Recast the stretch of the data from the line containing "is (1180, 583)." through the end as a JSON list of strings, one per line, with blank lines dropped. Leave the pictures out of the answer.

- Opening Delimiter -

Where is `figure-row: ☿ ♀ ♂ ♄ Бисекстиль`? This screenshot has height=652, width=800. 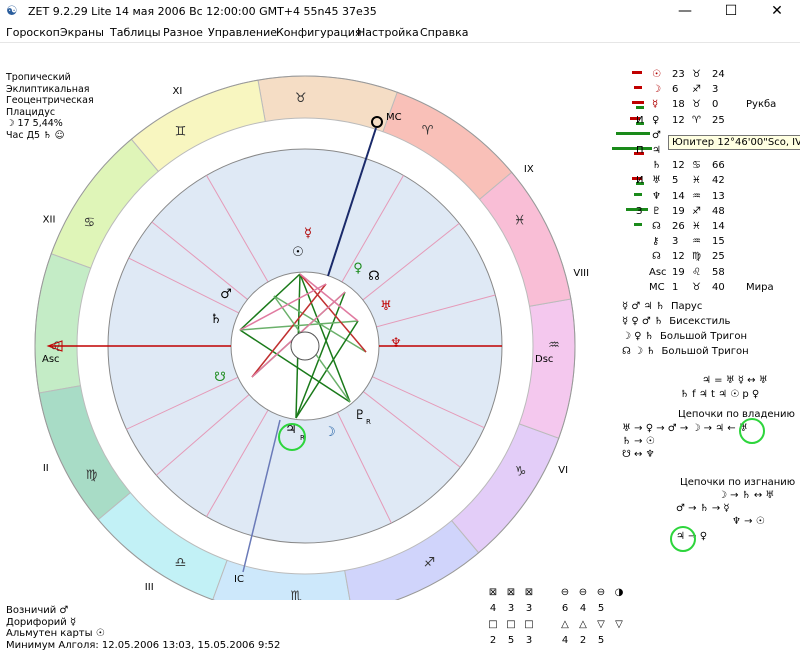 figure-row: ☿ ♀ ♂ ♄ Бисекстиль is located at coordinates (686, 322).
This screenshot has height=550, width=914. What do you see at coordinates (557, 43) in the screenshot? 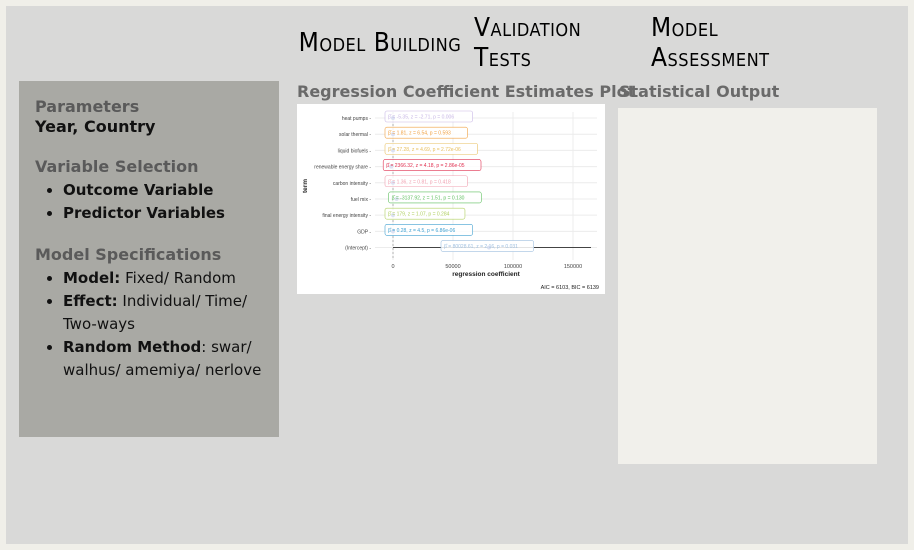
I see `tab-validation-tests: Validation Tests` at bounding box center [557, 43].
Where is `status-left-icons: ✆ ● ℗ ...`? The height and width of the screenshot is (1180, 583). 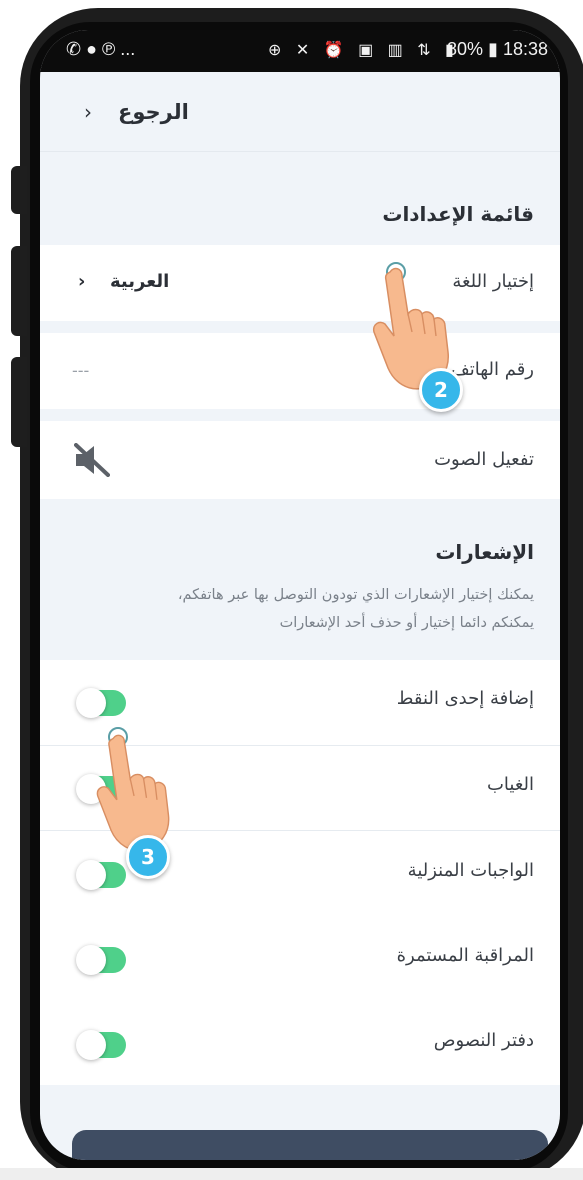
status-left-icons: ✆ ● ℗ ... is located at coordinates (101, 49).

- Closing Delimiter -

REPLY TO THE EXERCISE =
[
  "Where is `status-left-icons: ✆ ● ℗ ...`? The height and width of the screenshot is (1180, 583). ",
  "status-left-icons: ✆ ● ℗ ... is located at coordinates (101, 49)."
]